Now what is the benefit? Before moving forward think of what result you would expect from the following operation:
df = DataFrame(a=1:3)
df.a .= 'x'
df
Now scroll down:
julia> df = DataFrame(a=1:3)
3×1 DataFrame
Row │ a
│ Int64
─────┼───────
1 │ 1
2 │ 2
3 │ 3
julia> df.a .= 'x'
3-element Vector{Int64}:
120
120
120
julia> df
3×1 DataFrame
Row │ a
│ Int64
─────┼───────
1 │ 120
2 │ 120
3 │ 120
although it is consistent with broadcasting rules of Julia Base for vectors I assume that this is not what most people will want when they write df.col .= 'x'. I bet that a majority probably expected a vector of 'x'. Similarly you have:
julia> df = DataFrame(a='a':'c')
3×1 DataFrame
Row │ a
│ Char
─────┼──────
1 │ a
2 │ b
3 │ c
julia> df.a .= 1
3-element Vector{Char}:
'\x01': ASCII/Unicode U+0001 (category Cc: Other, control)
'\x01': ASCII/Unicode U+0001 (category Cc: Other, control)
'\x01': ASCII/Unicode U+0001 (category Cc: Other, control)
julia> df
3×1 DataFrame
Row │ a
│ Char
─────┼──────
1 │ \x01
2 │ \x01
3 │ \x01
sadly - we have just failed to create a column of constant term for e.g. linear regression model (although it is consistent with Julia broadcasting rules).
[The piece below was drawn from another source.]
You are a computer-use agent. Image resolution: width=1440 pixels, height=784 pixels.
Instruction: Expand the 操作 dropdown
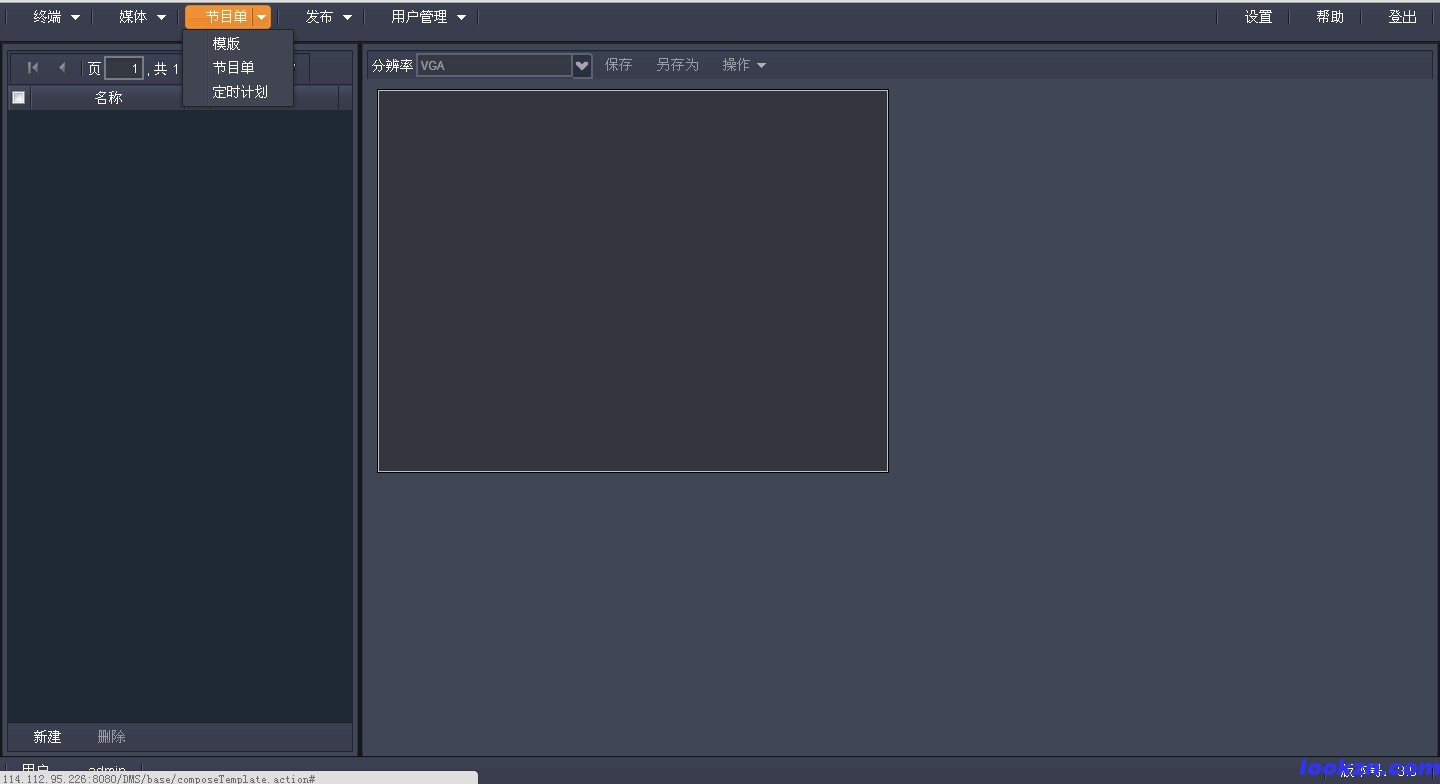click(x=744, y=65)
Also most likely we do not want an error thrown in this case:
julia> df = DataFrame(a=1:3)
3×1 DataFrame
Row │ a
│ Int64
─────┼───────
1 │ 1
2 │ 2
3 │ 3
julia> df.a .= "a"
ERROR: MethodError: Cannot `convert` an object of type String to an object of type Int64
if you are in the middle of 10-step @chain pipeline.
Such considerations are the second layer why we prefer in Julia 1.7 to force df.col .= 1 to replace columns rather than update them in place.
We are aware that being a replace and not in-place operation is sacrifices speed (which I bet 99% of users will never notice), but it is achieved at the benefit of lower surprise (you are sure to get what you most likely expect to get and be sure that the operation will not error) and higher consistency (you know that df.col and df[!, :col] are just aliases).
Finally we have made sure you can do an in-place broadcasting if you want - just write df[:, :col] .= value.